Esse detalhe é crucial.
Durante anos, o modelo do Tailwind funcionou assim:
os desenvolvedores acessavam a documentação, conheciam produtos comerciais ligados ao ecossistema e, a partir disso, parte desse público se convertia em clientes.
A documentação era a principal porta de entrada para a receita.
Com a popularização das ferramentas de IA, esse caminho foi interrompido.
Hoje, muitos desenvolvedores não acessam mais a documentação oficial. Perguntam direto para um chat de IA ou recebem sugestões prontas dentro da própria IDE.
O resultado foi devastador para o negócio:
uso em alta, tráfego em queda e conversão quase inexistente.
Segundo relatos públicos, a empresa chegou a perder cerca de 80% da receita, mesmo estando no auge da popularidade.
O caso do Tailwind CSS não é isolado.
Plataformas como Stack Overflow, Wikipédia e diversos sites técnicos enfrentam o mesmo fenômeno: o zero-click search. O usuário faz a busca, recebe a resposta resumida por IA e não clica em mais nada.
Estudos recentes mostram que até 60% das buscas hoje não geram nenhum clique. Isso muda completamente o jogo para quem depende de tráfego para sustentar conteúdo, produtos e projetos.
No mundo do desenvolvimento, o impacto é ainda maior. Com autocompletes inteligentes e chats integrados às IDEs, o desenvolvedor muitas vezes não precisa sair do editor para resolver um problema.
O conhecimento continua sendo consumido.
Mas o valor econômico não retorna para quem o produz.
Após o desabafo público, a situação do Tailwind gerou grande repercussão na comunidade. Empresas que dependem diretamente do framework anunciaram apoio financeiro ao projeto.
Organizações como Vercel, Google e outras prometeram investimentos para manter o Tailwind vivo. Poucos dias depois, a própria Vercel anunciou oficialmente o patrocínio do projeto, reconhecendo o papel fundamental do Tailwind como infraestrutura da web moderna.
Isso trouxe alívio imediato.
Mas não resolveu o problema estrutural.
A reflexão inevitável
O drama do Tailwind CSS escancara um paradoxo desconfortável:
o open source nunca foi tão usado, e nunca foi tão difícil sustentá-lo.

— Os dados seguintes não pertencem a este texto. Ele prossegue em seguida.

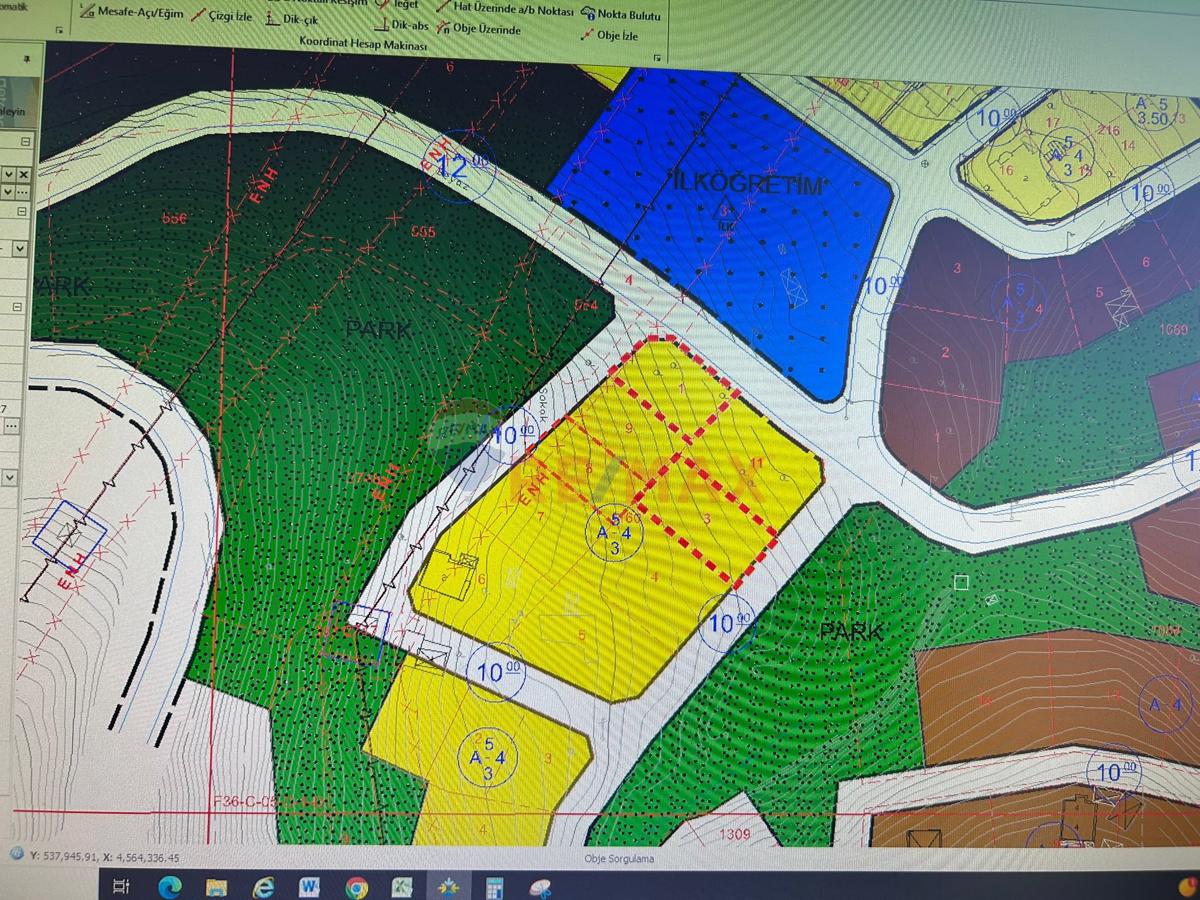The image size is (1200, 900).
Task: Select the Obje İzle tracing tool
Action: pos(618,33)
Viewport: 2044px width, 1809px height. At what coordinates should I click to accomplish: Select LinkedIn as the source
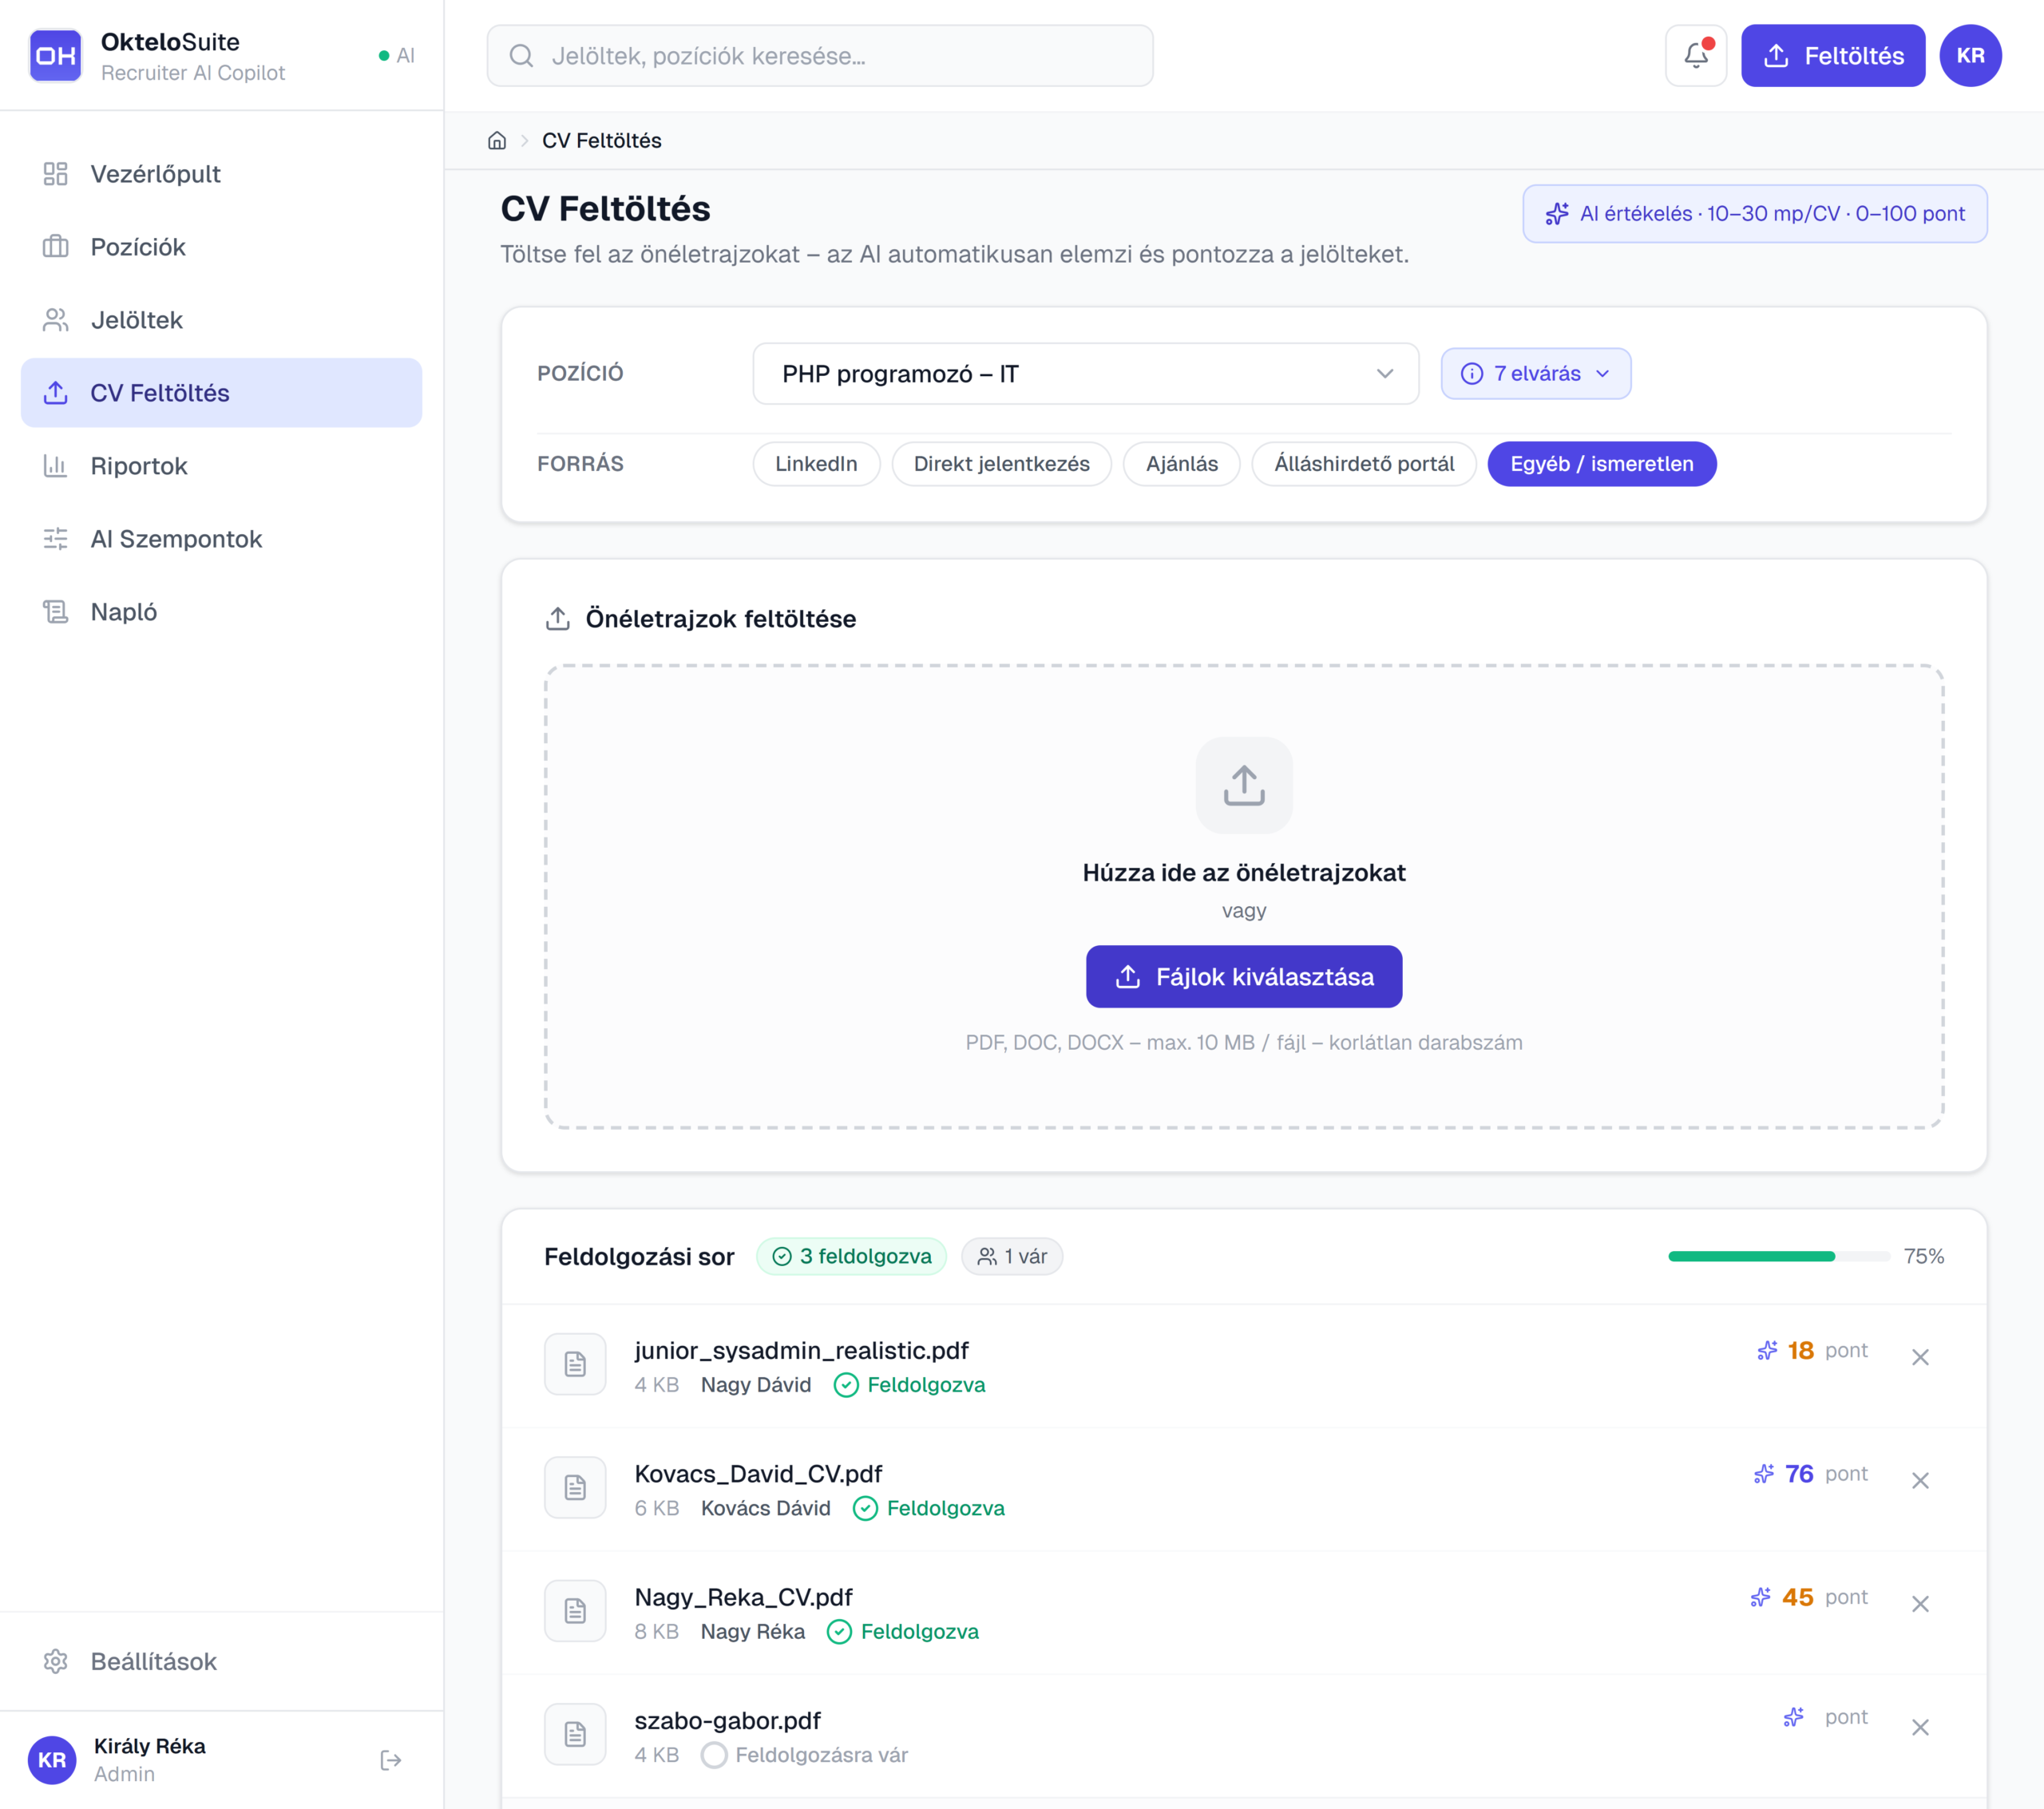[815, 464]
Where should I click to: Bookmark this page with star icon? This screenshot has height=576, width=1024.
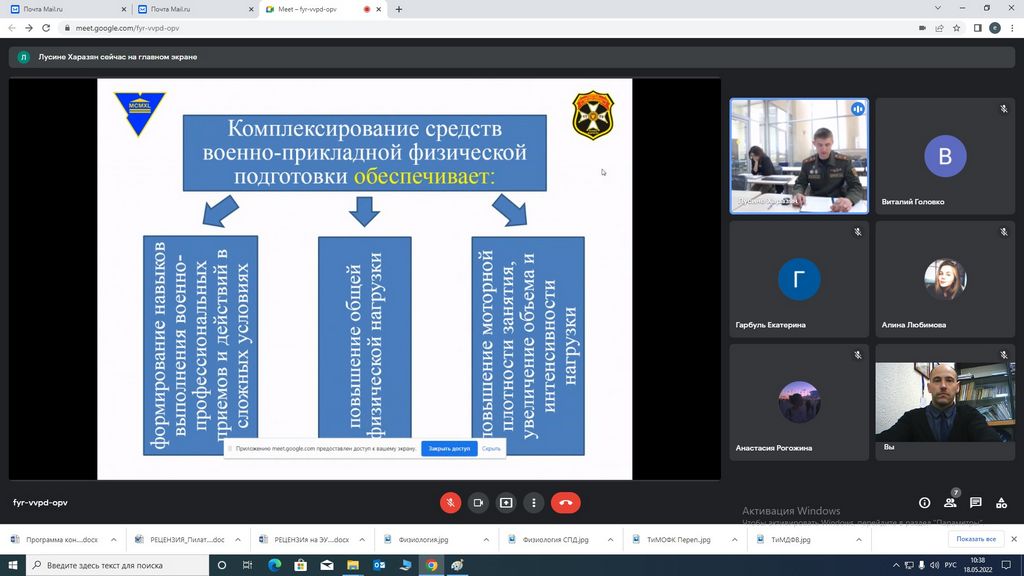(x=957, y=28)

A inteligência artificial não está “matando” projetos.
Ela está quebrando silenciosamente os caminhos tradicionais de monetização.
Se nada mudar, veremos mais projetos fechando código, mais conteúdo migrando para comunidades privadas, mais conhecimento sendo protegido por muros pagos.
E isso é irônico.
Porque a própria IA depende desse conhecimento aberto para existir.
O desafio daqui para frente não é técnico.
É econômico.
Ou o mercado encontra formas mais justas de sustentar quem constrói a base da tecnologia, ou vamos continuar repetindo esse mesmo drama, projeto após projeto, até que o open source deixe de ser aberto apenas por falta de opção.